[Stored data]
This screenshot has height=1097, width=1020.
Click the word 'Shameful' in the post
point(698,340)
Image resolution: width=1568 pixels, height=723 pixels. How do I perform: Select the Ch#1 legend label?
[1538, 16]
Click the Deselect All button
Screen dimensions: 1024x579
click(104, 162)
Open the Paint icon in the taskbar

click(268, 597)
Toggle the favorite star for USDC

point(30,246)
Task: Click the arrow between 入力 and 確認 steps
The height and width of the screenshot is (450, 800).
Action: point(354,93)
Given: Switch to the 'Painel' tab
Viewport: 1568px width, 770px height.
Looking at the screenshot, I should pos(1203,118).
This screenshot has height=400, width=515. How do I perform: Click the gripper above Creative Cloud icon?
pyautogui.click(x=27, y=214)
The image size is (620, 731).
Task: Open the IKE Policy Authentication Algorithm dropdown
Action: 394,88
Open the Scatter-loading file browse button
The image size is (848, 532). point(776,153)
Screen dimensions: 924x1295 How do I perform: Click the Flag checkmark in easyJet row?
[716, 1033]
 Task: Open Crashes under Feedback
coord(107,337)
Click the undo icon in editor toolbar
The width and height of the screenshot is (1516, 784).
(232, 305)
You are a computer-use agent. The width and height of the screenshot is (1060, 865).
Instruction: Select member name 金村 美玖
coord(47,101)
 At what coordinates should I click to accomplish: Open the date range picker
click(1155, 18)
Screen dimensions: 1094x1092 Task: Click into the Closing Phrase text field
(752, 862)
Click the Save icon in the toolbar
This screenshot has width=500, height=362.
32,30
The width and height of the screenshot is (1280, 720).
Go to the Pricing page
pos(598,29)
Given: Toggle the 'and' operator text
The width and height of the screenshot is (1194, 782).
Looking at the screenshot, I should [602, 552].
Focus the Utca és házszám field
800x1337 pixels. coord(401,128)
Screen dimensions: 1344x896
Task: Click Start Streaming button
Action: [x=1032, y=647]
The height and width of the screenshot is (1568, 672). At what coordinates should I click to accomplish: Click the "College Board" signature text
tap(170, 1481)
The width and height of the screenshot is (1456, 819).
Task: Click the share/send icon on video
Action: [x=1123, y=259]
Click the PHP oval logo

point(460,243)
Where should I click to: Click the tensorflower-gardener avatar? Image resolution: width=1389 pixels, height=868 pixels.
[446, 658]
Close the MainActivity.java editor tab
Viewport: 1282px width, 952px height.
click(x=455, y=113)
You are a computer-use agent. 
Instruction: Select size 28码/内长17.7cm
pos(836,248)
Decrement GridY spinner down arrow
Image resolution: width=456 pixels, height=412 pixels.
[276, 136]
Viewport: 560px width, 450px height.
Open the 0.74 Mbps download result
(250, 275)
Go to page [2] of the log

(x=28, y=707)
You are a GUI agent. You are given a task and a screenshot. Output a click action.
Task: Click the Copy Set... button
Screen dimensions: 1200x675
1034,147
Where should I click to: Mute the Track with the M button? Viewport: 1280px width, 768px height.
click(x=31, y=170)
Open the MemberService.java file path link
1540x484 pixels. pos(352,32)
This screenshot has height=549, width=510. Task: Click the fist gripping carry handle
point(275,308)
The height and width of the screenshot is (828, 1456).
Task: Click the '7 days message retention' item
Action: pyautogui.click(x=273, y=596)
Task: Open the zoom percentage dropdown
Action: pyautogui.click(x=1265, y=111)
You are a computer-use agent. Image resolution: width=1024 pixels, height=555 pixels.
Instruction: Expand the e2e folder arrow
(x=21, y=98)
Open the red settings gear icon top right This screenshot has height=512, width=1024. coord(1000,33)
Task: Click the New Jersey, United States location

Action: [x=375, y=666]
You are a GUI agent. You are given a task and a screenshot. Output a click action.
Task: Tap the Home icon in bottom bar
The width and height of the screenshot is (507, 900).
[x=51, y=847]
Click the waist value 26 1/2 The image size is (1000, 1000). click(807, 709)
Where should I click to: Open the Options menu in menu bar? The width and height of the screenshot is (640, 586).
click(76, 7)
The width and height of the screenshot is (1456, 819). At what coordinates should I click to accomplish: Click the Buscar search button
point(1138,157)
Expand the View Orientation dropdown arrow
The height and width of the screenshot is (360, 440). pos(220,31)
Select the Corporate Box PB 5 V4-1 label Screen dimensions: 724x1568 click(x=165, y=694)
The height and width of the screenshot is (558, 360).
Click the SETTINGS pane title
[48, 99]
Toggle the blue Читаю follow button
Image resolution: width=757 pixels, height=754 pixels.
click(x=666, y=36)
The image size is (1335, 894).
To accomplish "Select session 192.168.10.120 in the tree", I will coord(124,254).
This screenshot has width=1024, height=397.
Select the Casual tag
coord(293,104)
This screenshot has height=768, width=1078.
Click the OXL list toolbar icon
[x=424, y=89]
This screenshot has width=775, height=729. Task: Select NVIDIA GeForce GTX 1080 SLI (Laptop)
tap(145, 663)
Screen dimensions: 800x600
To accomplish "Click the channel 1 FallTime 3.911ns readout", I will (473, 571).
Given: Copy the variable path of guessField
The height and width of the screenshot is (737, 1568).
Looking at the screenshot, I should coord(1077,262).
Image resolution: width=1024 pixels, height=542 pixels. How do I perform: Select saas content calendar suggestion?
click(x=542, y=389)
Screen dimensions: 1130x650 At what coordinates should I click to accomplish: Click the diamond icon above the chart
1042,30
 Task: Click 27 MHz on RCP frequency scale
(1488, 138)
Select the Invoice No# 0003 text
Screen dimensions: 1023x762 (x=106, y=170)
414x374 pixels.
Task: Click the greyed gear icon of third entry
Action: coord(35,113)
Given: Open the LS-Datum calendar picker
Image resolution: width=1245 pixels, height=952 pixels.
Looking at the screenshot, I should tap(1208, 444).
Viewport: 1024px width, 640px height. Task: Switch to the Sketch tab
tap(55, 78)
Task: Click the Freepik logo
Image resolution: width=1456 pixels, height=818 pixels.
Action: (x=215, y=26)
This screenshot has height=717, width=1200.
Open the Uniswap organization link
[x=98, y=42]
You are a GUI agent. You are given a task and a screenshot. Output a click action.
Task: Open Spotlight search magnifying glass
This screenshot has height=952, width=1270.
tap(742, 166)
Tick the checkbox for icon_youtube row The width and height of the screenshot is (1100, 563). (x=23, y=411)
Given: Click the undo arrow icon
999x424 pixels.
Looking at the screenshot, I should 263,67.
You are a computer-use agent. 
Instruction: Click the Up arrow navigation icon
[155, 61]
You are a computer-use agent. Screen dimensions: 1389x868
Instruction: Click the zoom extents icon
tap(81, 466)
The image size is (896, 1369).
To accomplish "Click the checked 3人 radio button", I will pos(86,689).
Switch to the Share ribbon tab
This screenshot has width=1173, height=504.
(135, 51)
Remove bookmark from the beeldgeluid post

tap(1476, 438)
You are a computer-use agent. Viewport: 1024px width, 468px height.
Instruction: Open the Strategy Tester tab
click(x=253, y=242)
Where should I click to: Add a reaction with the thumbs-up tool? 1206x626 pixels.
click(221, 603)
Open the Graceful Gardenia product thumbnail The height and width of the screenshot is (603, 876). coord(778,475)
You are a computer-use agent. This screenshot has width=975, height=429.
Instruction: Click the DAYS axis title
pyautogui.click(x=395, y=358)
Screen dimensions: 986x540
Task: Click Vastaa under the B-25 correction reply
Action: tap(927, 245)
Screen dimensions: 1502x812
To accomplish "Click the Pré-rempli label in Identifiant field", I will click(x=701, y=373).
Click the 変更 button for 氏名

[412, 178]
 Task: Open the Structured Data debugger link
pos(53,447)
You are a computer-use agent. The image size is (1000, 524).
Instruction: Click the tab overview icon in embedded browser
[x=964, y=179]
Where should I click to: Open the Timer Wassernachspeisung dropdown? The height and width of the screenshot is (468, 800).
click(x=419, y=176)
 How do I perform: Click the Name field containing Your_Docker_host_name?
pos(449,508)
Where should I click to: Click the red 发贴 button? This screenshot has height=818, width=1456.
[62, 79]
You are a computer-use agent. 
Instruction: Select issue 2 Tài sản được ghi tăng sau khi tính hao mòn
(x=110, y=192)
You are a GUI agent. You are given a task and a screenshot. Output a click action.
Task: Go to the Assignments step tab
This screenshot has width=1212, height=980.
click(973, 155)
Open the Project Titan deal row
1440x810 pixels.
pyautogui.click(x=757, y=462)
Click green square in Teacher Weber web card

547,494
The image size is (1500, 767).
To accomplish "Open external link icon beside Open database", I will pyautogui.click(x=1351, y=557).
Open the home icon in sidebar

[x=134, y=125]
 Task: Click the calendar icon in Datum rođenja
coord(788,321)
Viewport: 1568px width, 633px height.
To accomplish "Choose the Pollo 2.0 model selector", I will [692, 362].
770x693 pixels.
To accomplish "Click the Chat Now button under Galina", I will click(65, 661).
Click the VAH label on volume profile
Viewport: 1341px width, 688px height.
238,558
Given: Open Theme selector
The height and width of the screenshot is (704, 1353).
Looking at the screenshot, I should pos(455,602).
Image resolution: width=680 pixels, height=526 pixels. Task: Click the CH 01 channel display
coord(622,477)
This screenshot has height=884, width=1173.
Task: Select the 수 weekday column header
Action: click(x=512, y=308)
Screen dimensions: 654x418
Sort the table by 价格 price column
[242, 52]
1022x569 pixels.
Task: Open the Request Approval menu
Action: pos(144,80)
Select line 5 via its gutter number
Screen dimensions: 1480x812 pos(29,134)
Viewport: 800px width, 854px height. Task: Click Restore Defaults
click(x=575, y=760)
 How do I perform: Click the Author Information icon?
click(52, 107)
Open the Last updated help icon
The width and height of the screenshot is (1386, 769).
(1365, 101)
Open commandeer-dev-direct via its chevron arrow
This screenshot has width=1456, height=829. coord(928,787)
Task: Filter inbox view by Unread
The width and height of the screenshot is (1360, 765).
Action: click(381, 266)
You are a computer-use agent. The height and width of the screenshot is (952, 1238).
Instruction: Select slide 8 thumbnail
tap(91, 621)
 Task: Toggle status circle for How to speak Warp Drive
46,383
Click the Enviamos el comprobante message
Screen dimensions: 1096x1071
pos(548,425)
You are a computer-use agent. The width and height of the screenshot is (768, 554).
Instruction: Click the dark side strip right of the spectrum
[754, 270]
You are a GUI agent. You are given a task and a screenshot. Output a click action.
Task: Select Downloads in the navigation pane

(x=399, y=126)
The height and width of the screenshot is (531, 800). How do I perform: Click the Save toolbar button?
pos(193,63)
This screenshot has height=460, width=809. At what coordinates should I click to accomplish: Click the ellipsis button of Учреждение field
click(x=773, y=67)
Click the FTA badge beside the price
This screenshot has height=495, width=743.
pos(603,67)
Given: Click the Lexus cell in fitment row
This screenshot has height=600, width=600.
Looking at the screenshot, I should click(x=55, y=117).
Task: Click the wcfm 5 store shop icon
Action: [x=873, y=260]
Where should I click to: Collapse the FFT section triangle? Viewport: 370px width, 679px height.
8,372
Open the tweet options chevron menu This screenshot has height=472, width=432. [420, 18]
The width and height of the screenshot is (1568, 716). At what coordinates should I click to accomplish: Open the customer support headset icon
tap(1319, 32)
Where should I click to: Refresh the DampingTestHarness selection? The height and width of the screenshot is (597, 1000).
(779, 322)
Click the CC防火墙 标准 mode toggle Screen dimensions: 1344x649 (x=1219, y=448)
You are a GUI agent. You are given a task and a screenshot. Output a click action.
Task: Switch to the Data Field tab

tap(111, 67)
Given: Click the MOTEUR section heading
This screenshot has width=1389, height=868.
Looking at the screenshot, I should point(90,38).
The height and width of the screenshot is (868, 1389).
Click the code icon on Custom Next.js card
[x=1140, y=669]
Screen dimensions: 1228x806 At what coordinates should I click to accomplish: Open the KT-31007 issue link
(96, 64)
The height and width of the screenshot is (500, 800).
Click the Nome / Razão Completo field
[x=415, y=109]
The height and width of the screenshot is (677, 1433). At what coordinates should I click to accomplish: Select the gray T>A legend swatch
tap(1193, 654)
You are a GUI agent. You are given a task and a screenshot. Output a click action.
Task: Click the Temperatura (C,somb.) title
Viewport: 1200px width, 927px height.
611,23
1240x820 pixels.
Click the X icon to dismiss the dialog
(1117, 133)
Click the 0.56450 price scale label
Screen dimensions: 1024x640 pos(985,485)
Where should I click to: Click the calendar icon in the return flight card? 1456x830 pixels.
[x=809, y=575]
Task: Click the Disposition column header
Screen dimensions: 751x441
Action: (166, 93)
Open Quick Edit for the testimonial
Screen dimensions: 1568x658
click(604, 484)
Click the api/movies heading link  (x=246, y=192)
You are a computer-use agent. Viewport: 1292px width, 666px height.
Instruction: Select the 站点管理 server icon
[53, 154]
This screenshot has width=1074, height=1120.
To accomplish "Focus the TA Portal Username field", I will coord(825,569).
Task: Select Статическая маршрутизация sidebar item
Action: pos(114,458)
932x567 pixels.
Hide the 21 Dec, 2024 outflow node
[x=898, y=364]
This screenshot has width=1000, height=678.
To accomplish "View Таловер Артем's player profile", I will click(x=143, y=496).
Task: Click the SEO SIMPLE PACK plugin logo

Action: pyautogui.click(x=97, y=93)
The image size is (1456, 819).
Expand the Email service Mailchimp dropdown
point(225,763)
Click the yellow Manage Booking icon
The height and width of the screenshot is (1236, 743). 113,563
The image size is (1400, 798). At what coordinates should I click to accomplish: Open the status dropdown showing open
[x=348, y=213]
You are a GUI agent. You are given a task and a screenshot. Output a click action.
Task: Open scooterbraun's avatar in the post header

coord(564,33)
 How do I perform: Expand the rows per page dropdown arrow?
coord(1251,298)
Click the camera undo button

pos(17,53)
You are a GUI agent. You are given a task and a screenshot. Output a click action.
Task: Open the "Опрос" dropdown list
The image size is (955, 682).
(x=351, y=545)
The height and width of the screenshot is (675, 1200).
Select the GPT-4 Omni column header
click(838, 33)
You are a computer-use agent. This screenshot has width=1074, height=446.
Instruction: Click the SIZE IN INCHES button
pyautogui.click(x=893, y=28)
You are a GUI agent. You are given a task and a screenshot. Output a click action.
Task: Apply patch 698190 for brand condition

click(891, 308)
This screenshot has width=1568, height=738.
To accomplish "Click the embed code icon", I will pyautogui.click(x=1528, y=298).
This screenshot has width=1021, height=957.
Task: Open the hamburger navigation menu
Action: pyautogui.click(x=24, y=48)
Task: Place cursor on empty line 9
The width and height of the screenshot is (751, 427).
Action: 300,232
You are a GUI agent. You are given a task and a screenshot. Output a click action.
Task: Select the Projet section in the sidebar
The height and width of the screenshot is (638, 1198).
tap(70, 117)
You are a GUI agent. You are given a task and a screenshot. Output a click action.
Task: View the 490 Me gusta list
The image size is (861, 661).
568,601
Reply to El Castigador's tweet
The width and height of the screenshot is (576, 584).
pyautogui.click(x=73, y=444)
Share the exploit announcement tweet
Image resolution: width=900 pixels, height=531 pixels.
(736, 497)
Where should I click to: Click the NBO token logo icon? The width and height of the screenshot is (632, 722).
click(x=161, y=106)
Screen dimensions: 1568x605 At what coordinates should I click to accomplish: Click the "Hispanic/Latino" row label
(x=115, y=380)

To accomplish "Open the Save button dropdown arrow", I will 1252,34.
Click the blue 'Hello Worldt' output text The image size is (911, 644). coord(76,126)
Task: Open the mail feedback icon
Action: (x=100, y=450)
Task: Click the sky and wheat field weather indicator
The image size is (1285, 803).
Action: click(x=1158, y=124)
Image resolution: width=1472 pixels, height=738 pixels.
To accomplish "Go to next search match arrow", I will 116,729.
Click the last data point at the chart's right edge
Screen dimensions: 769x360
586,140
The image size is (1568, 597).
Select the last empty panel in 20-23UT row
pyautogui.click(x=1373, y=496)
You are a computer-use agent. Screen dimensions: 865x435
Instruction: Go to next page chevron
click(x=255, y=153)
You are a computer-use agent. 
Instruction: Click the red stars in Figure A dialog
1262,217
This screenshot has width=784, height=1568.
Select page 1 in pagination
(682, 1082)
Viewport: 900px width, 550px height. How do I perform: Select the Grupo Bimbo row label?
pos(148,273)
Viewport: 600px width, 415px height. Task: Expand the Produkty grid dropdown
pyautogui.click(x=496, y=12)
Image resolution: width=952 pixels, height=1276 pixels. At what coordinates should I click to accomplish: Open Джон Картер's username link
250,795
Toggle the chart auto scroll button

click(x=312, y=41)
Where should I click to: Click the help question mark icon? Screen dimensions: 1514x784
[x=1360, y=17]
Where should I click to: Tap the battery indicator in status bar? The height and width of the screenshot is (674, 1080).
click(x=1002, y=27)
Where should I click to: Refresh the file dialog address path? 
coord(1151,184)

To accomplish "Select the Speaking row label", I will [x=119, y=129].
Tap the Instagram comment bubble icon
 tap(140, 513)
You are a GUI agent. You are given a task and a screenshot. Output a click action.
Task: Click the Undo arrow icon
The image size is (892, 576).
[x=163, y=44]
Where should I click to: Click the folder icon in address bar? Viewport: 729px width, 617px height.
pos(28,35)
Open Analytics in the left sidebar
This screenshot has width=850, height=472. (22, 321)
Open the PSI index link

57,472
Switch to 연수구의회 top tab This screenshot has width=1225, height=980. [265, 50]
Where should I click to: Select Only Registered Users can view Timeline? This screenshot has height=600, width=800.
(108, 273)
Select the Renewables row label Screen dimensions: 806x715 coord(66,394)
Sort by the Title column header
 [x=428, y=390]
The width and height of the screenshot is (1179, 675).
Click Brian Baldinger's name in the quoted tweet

* [Exercise]:
A single number is expected: the count of lines in the preceding entries that contain "selector".

* [Output for this exercise]:
2